Personal Statement
Decide what you want, decide what you are willing to exchange for it. Establish your priorities and go to work." -- H.L. Hunt immigrated to the United States when I was seventeen from Seoul, South Korea. I came not only with a keen interest in bettering myself but also the desire to observe, study and learn the legal and moral tenets that govern United States society. I wished to become fluent not only in English but also the cultural and legal intricacies dictating Western society and the Western economy.
The transition from Korean society to American was not an easy one. I found myself at times not only in need of the aid of translators from my fellow scholars and peers in the schools I attended. I often found myself in the position of becoming a translator myself, a translator of Korean culture, tradition, and values into the language of American norms to new friends and teachers. Later, I was to go on to work as a teaching assistant in my native language, and these early experiences gave me a compassionate perspective upon the struggles of other students with beginning study of my first language and culture.
Still, my transition from one land and one culture into another's has not been as arduous as some individuals' struggles through life and to foster the American dream within themselves. I had the good fortune to be raised in a prominent family of medical professionals in Korea. Our social status gave us a comfortable lifestyle that afforded me the opportunity to further my studies in the United States as an undergraduate. The personal privilege of education my family was able to bestow upon me is one of the many reason I feel a sense of obligation and desire to reciprocate with similar opportunity to the benefit of the Korean community.
During my undergraduate education at the University of Southern California, I felt driven to be participant in many community service endeavors, including Habitat for Humanity (HFH), a global organization that sends volunteers to impoverished global communities to build homes. I participated in Habitat for Humanity -- Korea. Suddenly, I was immersed in a social situation where people had never experienced any frivolous comforts. The life for the beneficiaries of HFH was always simply about survival.
After my experience at HFH, I decided concentrate my studies on International Relations.
Although I always had the goal of going to law school, I decided to study subsequently at a master program in public policy, rather than to immediately attend law school. I wished to add further depth to my education in the public policy of the international sphere. Thus, for the past two years, I have studied the Public Policy Analysis at Pepperdine University. Over the course of one of my classes entitled "Roots of American Order," the Professor not only asked the class to read the "Federalists Papers" in their entirety, but to memorize the whole U.S. Constitution.
I am proud to add this accomplishment to a resume that also includes a recent summer internship aiding reporters at Maeil Business TV News Seoul, a Korean television financial news stations and financial companies and an internship with HIMC, a Hyundai Investment Trust Management Company in South Korea. Through this work I was able to glean a better understanding of the integral relationship of international law, the media, and the international economy, particularly the role of Korea within the Asian financial sector, specifically.
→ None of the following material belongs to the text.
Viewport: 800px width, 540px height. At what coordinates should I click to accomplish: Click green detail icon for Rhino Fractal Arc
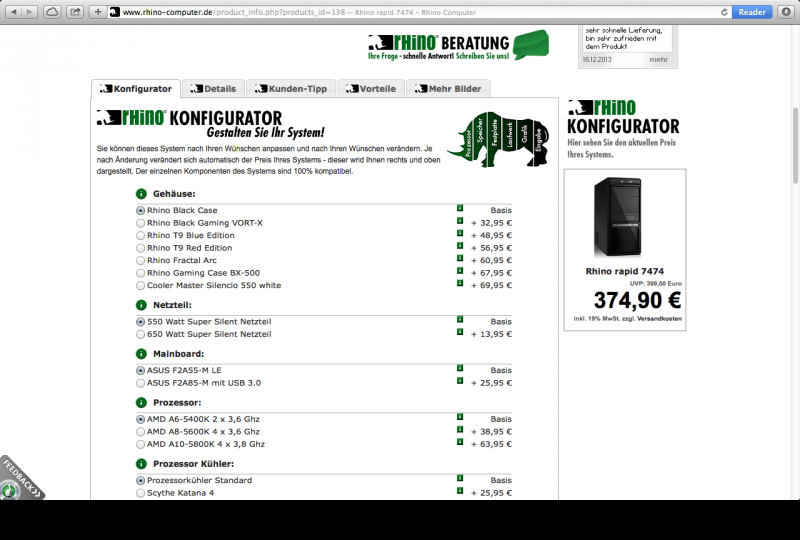(460, 260)
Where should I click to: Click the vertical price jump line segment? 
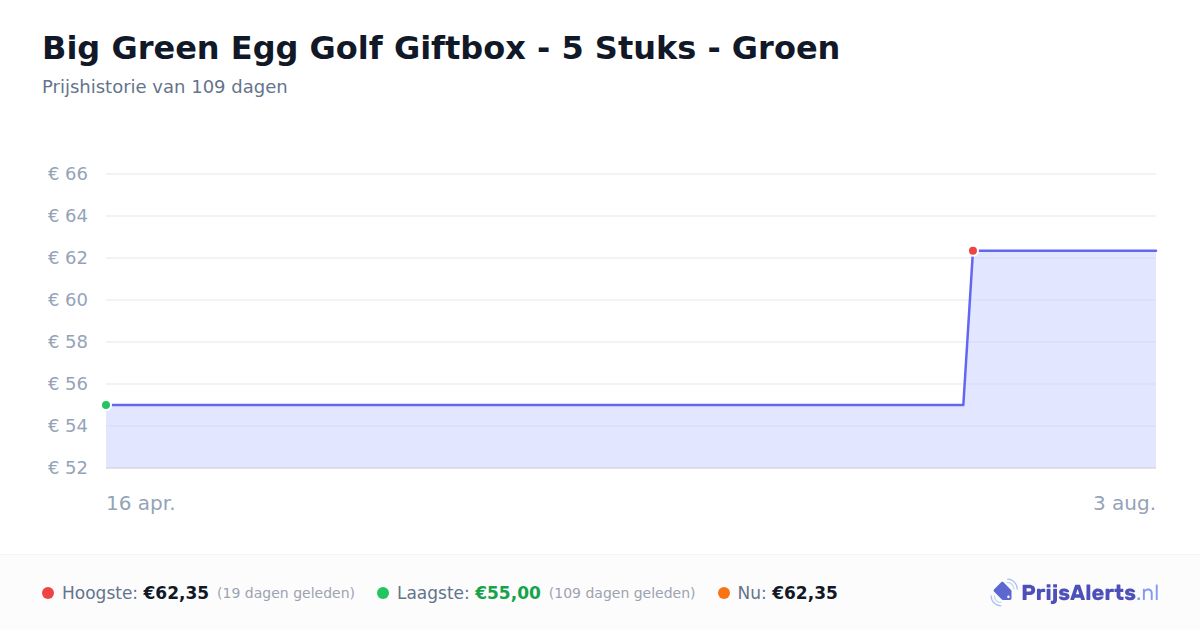968,328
Recently, I took a course at Pepperdine entitled "Legal Frame Works," which mainly involved analyzing legal case studies. This course provided additional resonance with my summer work at the television station involving a special research team that issued a report on "SARS- Influence on the Asian Economy," that also showed the complex intersection between the economy, individual rights, and public media perceptions of biologically related issues.
By studying law in the United States I hope to become an active participant in the dialogue of international politics and relations on the human relief sector, and to be an instrumental contributor to the edification of Korea as a nation. Living and studying in the United States has taught me that the law is more than a mere social construction. It can be a solution and a tool to remedy injustice and to foster freedom and democracy, not simply within an American nation that helped initially foster such concepts for Americans, but across the international sphere.